I went down a rabbit hole and there is no turning back.

I hope we run into each other, but there are probably too many twists and turns. :) I'm currently on a math related rabbit hole tangent of this. 

9 hours ago, BLACKBERREST3 said:

You are probably right about the save/load. I got this config stable at 367 however.

My computation was completely wrong (too little sleep, and way too much simplifying).  As mentioned above, the computation involves a linear difference equation. First the values (for water), and then the details (just a tiny bit of matrix math, not too much). 

Summary:

  • To keep a single sided waterfall going till save/load, you need the valve set to 671/8=83.875 g/s, so 84g/s rounded up. I checked this value in game, and sure enough all computations match perfectly. Drop to 83g/s, and you'll see a hole appear every few seconds. Raise it up to 84 and after a bit the waterfall starts and continues. 
  • To keep a single sided waterfall going THROUGH save/load, you need the valve set to 14725/128 = 115.039 = 116 (rounded up).
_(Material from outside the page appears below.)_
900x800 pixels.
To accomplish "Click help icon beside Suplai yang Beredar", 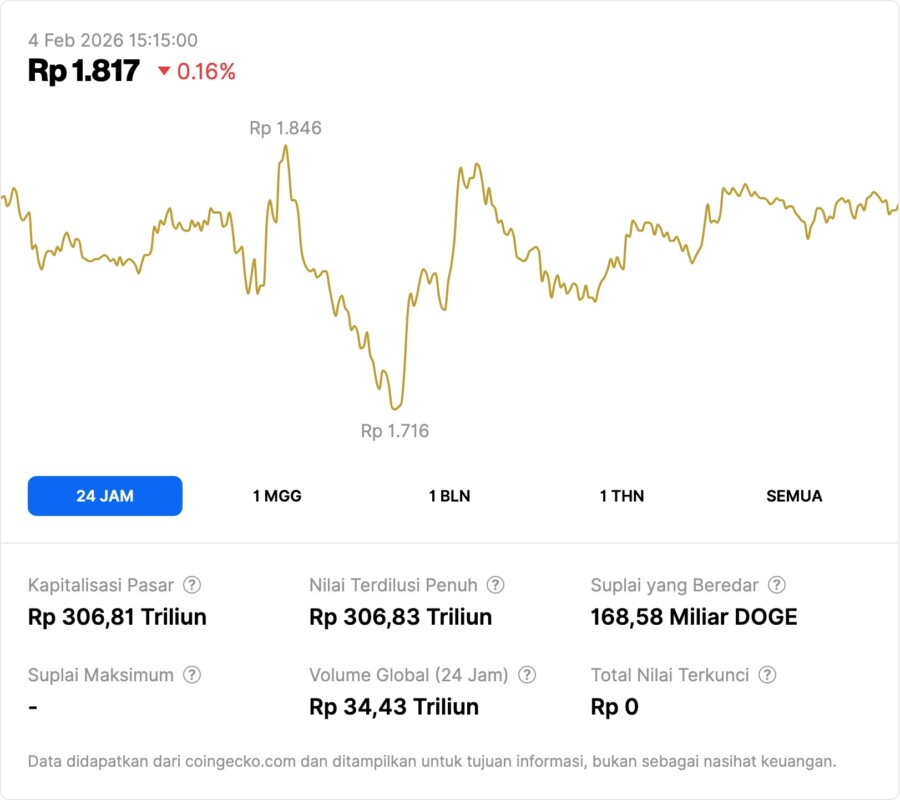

This computation assumes that the maximum number of ticks you can experience without getting more water is 6.  If this number is wrong, then the formula below will give the correct value. 
  • For a two sided waterfall, you need 324 (verified in game, but may die on save load) or 513 (survives save/load). 
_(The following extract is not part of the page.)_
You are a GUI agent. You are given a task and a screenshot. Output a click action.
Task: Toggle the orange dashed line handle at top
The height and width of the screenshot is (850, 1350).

Here is the math for a one sided waterfall (it was an extremely fun problem to solve).

Spoiler

These computations are for a waterfall off one side. 
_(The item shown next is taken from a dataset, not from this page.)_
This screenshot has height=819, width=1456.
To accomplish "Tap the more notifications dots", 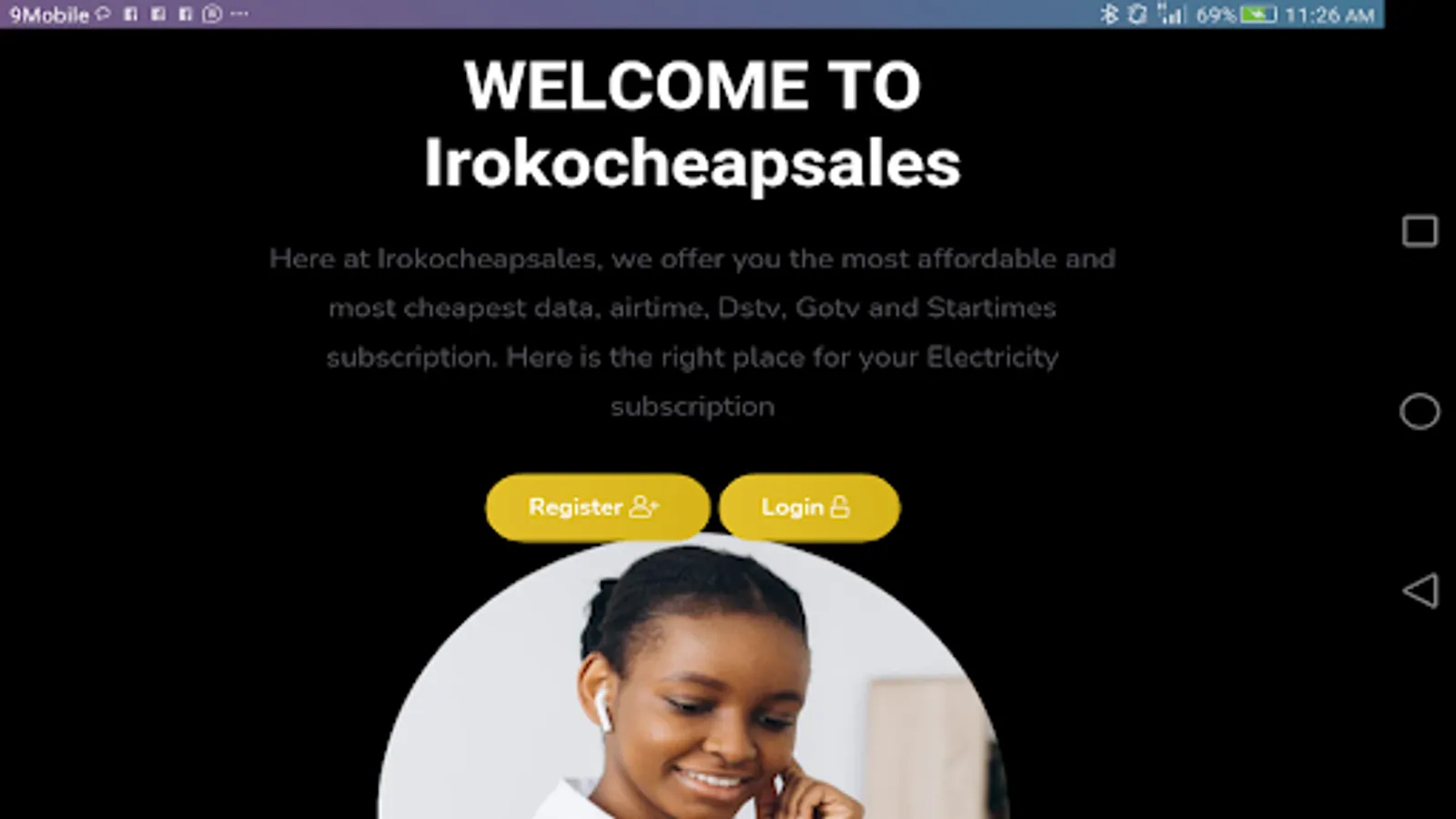I will pos(239,14).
  • Let m(t) be the mass of the central tile after t ticks.  
  • Let n(t) be the mass of the tile at the top of the waterfall after t ticks.
  • Since 1/4 of the difference in mass moves to waterfall top tile, we have n(t+1)= (1/4)(m(t)-n(t)).
  • The updated mass of the tile with the vent is m(t+1)=m(t)-n(t+1) = 3/4 m(t)+(1/4) n(t).
  • This gives the difference equation in matrix form as 
    (n,m)(t+1) = ( (-1/4,1/4),(1/4,3/4) ) .(n,m)(t).
    This means that after k ticks, we have
    (n,m)(k) = ( (-1/4,1/4),(1/4,3/4) )^k .(n,m)(0).
  • If we want to find the minimum flow without save/load, then we need both n(0)=10 and n(5)=10.  What is not known is the mass m(5) and m(0)=m(5)+x, where x is the valve setting. 
  • There are two unknown, namely m(5) and x.  The equation (n,m)(5) = ( (-1/4,1/4),(1/4,3/4) )^5 .(n,m)(0) gives the simple system
    (10,m(5)) = ( (-1/4,1/4),(1/4,3/4) )^5 .(10,m(5)+x). 
    The solution to this system is m(5) = 337/8 and x=671/8 = 83.875.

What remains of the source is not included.